Pixel coordinate grounding data
· · · ·

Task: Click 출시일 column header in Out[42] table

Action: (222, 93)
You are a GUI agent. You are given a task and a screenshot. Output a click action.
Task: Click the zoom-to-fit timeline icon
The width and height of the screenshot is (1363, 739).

· · · ·

Exercise goal
Would you copy every line of the entries in which "screenshot" appears?

Result
You are a GUI agent. You are given a task and a screenshot. Output a click action.
The width and height of the screenshot is (1363, 739).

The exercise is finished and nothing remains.